On the other hand the theatrically bland, at time grotesque Tannhäuser captivated the audience with the music – colourful, passionate and lively under the baton of a young Australian, Nicholas Carter. Stephen Gould may not be a singer who enchants with the power of his expression, but he has mastered the title role right down to the tiniest details and can still sing it thoughtfully with a technically-assured voice, just as the composer intended. Camilla Nylund, an artist with a luminous and excellently placed soprano, brilliantly sung the double role of Venus and Elisabeth. Markus Brück, an heir of the good old German school of baritone singing, proved to be one of the best Wolframs I had heard in recent years. Another singer deserving appreciation is Ante Jerkunica, whose warm, slightly “grainy” bass infused the role of Landgrave Hermann with plenty of tenderness and lyricism.

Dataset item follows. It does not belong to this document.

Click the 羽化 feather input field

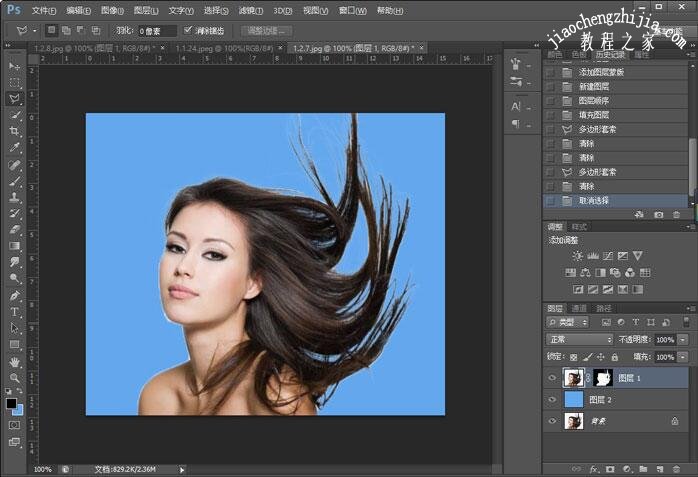[155, 31]
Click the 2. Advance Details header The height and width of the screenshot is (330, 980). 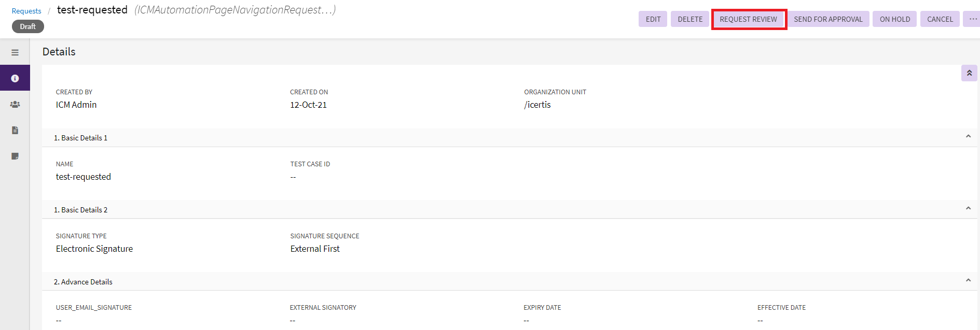tap(83, 282)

Lohengrin, Act 2. Photo: Markus Lieberenz
And yet it is Lohengrin that became embedded in my memory after this short, wind- and rain-lashed visit to Berlin. I came back to Poland to enjoy some sun. Three days later a war started: a war like the one in the vision presented by Holten, who in some prophetic inspiration revealed its less obvious mechanisms in the Berlin production. But even he may not have predicted that on the first day of the Russian invasion of Ukraine Lohengrin would return to Moscow’s Bolshoi Theatre after an absence of one hundred years. With a less ambiguous message than in Holten’s vision, I’m afraid. Over there they still trust knights who come from nowhere.